財務省の「巧さ」が財政拡張派にスキを与えている
極論を言うと、すぐに発行する必要のない国債が、かなりの大きさで発行されていると言える。 この金額は、過去に国債を多めに発行してきたことの積み重ねによって蓄積してきた「貯金」と言える。財務省の国債管理政策上は、コロナ禍のように突如として国債発行を増やす必要が生じたときに、ある程度バッファーがあった方が良いという面はある。 しかし、このようなバッファーがあることによって債券投資のリスクが必要以上に軽減され、多少財政が悪化しても問題ない、という環境が常態化すれば、財政が弛緩していく誘因になるだろう。
前倒し債をゼロにすべきとは言わないまでも、前倒し債は最小限にとどめてできるだけ国債発行を減らすべきではないだろうか。 前倒し債が最小限であれば、補正予算のたびに国債の追加発行が必要になり、債券市場は身構えることになる。
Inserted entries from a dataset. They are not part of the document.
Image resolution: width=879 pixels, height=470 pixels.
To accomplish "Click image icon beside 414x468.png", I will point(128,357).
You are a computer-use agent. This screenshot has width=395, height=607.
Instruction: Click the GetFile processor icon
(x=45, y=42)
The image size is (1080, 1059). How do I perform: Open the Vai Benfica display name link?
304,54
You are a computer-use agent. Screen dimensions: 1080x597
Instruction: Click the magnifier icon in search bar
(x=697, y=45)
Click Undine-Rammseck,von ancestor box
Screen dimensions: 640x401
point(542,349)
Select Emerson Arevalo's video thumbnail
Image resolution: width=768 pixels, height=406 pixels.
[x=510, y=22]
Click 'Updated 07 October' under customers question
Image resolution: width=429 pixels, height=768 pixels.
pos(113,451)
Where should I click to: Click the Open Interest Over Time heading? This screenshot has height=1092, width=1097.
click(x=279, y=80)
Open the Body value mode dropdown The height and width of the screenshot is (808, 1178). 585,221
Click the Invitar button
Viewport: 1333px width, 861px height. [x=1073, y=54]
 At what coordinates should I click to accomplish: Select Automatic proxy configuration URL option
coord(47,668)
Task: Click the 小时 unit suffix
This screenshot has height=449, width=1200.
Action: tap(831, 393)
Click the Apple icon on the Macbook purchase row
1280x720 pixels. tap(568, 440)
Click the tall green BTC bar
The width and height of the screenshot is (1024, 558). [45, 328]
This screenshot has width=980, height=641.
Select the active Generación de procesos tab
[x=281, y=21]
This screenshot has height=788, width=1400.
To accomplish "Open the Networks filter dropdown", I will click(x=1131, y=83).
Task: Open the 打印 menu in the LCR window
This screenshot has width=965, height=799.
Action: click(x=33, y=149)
債券市場が財政悪化を嫌気して金利が上昇すれば、そのこと自体が政治的に財政健全化を促す要因になるだろう。 今回の約13.9兆円の補正予算によって必要な国債発行額(市中発行額)は約2.4兆円にとどまり、割引短期国債の増発だけで済んだ。債券市場の需給を悪化させる長期債の増発はなく、市場への影響はほとんど無風だった。
大型の補正予算がほとんど無風で消化されていくことが、次の大型の補正予算につながっていることは明らかである。 ■財政健全化を訴えているのに隙だらけ 財務省は、少なくとも建前上は財政健全化の必要性を訴えている。そのため、「103万円の壁」の問題でも、財務省が抵抗しているとみなされ「財務省SNSに中傷コメント急増、収束見えず 国民民主の躍進影響か」(毎日新聞)という状況である。 しかし、ここまで示してきたように、財務省の予算編成や国債発行の巧みさにより、自然と大型の補正予算に備えた動きが進み、結果的に財政健全化は進んでいない面もある。財政健全化派からは、財務省のスタンスが政治に隙を与え、財政健全化の弊害になっているという見方もできる。
結果的に、財務省は財政拡張派・財政健全化派の双方から批判される流れとなっており、孤立無援である。 解決策を見いだすことは難しいが、まずは補正予算の肥大化を防ぐべく、当初予算ベースで経済対策を盛り込み、補正予算の重要度を落としていく必要があると、筆者は考えている。